Yet the Center for Creative Leadership in Greensboro, North Carolina, wants them to do just that. "At least for a little while," say the organisation's David Horth and Charles Palus, they should doodle with the artist's pencil or the poet's pen in order to "learn how to tap into creative skills that too often lie dormant".
The business world they write, in the latest issue of Strategy & Business magazine, produced by Booz Allen & Hamilton, the management consultancy, "demands leadership that is creative and contagious, capable of inspiring and sustaining creativity throughout an organisation". The problem, they add, is that training in the management of innovation has been an afterthought or confined to executives working in research and development, the area that is often seen as creativity's only home.
They claim that getting executives to draw and to create and interpret poems, stories, music, collages and dreams helps them explore their own situations and see the problems they are confronting in a more rounded way.
For example, they worked with a team that was seeking to deal with a long-standing product problem in a manufacturing operation.

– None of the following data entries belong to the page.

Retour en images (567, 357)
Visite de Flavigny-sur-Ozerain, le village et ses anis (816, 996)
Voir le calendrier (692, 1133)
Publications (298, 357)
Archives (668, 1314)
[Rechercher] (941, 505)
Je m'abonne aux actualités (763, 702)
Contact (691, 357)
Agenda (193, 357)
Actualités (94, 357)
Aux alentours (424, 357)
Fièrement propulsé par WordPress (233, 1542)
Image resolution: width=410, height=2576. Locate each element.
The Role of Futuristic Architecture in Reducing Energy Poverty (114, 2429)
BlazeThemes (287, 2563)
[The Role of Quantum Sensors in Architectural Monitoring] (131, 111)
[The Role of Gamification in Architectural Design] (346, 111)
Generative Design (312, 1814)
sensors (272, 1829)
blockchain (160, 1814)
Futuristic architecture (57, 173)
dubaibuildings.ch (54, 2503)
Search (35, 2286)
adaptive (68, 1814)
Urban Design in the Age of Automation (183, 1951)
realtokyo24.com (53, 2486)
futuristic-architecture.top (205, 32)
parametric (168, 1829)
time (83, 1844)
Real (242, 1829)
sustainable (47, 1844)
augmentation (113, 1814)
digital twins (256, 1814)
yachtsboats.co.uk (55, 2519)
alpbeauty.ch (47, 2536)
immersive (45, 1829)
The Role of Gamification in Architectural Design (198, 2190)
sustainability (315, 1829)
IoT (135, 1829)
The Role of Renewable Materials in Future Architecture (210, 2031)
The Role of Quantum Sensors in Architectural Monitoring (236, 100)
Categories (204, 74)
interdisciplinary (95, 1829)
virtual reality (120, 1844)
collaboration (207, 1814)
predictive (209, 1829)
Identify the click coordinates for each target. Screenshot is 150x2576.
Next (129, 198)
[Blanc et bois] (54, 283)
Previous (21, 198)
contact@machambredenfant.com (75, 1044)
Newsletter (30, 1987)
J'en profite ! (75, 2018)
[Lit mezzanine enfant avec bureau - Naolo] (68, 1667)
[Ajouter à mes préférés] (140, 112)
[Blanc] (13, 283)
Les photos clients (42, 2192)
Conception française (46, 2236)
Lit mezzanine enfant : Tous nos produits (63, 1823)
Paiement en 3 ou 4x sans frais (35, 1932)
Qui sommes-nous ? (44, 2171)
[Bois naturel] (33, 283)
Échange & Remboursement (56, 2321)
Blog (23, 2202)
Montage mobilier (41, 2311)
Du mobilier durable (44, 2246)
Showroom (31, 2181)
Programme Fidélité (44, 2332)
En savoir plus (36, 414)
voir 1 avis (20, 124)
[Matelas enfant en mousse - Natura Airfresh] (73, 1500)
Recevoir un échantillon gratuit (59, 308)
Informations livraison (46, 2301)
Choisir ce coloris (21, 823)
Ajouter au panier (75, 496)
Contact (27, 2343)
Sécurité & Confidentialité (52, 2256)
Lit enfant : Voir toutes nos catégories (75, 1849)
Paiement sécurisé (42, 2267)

The team was composed of key managers from a variety of functions and they were tackling it as if it were purely technical. The centre's approach helped them to "see how the problem was ingrained in the culture and politics of the company". It turned out that throughout the organisation fear and anxiety about potential upheavals were getting in the way of finding a solution. Once the team appreciated the complexities it was able to come up with a more comprehensive and effective approach.
In getting there the staff at the centre had helped participants develop "R-mode thinking", more commonly known as right-brain thinking, where the intuitive and imaginative skills lie. The idea is to provide more of a counterbalance to well-developed L-mode, or left-brain, thinking, where the analytical and associated skills are.